It’s a New Decade!

I am not sure if it’s depressing to say that; but I survived 10 years of adulthood! I know I should be proud of how far I’ve come with all the little accomplishment I’ve made and those little dreams that I managed to tick off on my bucket lists. At least I could walk into a new decade not feeling like the last few years have been a waste, a failure, an embarrassment. I could tell my younger self that we survived the past decades really well!

We survived heartaches. There were nights when I would wake up with an ache on my chest over a memory that reminded me in my sleep, but here I am, still standing and telling stories about my life. There were moments when I felt like I would never experience happiness again after I was broken into pieces, but I learned to put myself back together and learn to smile and laugh again, maybe not quite for love. I might never be whole again, but I’m getting there.

We survived loss. Life is a lot more harsh that I expected; where you get backstabbed, lose family members that I thought would be on this earth forever but left too soon. Even though I miss them on family reunions, I am okay on most days. I wouldn’t say my heart is strong enough to handle loss, but it’s been coping well and it’s still strong enough to beat inside my chest.

We survived rejection. There are projects that I didn’t achieved and investment I’ve made the wrong judgment. There were people who made me think I’m not good enough but there are also people who encouraged me to pursue my dreams, who supported every decisions I made even though most of them are ridiculous! I survived those insecurities, even though I may not have conquered them quite yet.

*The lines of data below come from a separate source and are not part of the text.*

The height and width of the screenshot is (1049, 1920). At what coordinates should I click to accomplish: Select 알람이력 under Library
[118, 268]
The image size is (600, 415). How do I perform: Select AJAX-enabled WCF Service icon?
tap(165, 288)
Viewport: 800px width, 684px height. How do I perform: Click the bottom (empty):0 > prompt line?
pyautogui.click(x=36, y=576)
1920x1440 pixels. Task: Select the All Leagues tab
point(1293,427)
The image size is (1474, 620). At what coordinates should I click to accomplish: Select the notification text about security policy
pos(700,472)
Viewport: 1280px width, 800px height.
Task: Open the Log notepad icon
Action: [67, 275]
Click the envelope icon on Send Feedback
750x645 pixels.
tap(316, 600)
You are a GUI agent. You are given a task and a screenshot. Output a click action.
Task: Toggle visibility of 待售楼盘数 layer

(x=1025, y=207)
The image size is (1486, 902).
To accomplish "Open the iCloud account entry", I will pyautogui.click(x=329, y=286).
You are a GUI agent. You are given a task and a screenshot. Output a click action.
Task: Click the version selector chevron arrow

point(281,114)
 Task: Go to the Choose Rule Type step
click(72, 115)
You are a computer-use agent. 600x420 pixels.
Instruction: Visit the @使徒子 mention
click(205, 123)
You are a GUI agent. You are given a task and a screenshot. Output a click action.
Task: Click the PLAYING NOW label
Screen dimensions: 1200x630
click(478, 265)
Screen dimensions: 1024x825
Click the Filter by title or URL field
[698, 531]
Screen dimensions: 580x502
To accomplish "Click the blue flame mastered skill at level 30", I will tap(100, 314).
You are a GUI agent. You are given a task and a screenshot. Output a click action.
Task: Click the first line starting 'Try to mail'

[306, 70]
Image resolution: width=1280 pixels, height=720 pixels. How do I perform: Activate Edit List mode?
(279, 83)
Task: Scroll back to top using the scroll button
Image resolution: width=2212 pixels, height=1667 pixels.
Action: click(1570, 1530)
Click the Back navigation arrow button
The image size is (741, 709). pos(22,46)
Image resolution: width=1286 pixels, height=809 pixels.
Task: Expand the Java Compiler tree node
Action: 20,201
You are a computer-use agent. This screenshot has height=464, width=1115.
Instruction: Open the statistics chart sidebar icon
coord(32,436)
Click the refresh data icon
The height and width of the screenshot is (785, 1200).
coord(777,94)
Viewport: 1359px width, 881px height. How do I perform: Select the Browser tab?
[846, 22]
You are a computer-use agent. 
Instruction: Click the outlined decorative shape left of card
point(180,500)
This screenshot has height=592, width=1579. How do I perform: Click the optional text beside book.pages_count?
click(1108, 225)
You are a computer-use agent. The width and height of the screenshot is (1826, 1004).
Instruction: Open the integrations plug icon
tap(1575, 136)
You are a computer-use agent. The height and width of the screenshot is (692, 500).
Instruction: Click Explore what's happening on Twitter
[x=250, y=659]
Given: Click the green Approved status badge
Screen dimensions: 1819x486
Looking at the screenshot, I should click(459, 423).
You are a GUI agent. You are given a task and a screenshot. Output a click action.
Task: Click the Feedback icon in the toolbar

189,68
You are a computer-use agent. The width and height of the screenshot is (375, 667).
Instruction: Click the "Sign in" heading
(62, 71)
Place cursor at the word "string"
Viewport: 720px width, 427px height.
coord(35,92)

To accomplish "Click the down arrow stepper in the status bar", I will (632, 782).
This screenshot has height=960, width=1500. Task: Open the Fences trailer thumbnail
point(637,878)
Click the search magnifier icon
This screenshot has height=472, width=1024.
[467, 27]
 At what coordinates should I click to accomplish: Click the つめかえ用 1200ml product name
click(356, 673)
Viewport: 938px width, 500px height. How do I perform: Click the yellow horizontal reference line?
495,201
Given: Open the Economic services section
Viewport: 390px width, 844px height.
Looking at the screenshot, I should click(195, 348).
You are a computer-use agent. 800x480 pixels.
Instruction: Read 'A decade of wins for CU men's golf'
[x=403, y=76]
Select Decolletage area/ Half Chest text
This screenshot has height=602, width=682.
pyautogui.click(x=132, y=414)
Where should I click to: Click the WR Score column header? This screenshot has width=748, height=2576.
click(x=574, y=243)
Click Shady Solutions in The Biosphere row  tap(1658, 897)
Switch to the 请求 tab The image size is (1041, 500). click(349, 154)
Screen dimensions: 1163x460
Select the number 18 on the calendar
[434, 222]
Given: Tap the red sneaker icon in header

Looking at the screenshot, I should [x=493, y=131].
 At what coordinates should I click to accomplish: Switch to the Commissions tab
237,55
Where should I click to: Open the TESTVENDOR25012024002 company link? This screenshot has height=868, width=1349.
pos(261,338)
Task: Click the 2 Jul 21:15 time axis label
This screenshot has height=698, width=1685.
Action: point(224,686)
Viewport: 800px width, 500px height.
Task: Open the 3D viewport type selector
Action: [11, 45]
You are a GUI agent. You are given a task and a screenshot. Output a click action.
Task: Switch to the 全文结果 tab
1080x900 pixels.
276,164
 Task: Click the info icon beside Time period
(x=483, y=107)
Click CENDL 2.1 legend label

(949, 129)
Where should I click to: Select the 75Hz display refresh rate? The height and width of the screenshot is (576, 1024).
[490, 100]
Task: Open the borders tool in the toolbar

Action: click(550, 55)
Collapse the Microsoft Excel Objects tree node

We survived all of my worst moments. I survived awkward conversations, toxic relationships, physical and emotional pain. I survived the worst things that have ever happened to me – and I didn’t give myself nearly enough credit for the strength that I given myself. It might be inaccurate to say that the greatest thing I’ve survived over the past decade was survive, but that is how I felt right now. A burden of responsibility over my shoulder yet felt like I had achieved nothing.    

I kept giving myself a pat over my shoulder for being able to survive another decade, and not any decade, a decade of adulthood! I should be proud of myself for that. And I could tell my younger self that we’ve got 10 years of adulthood experience, the next decade wouldn’t be as hard (hopefully)!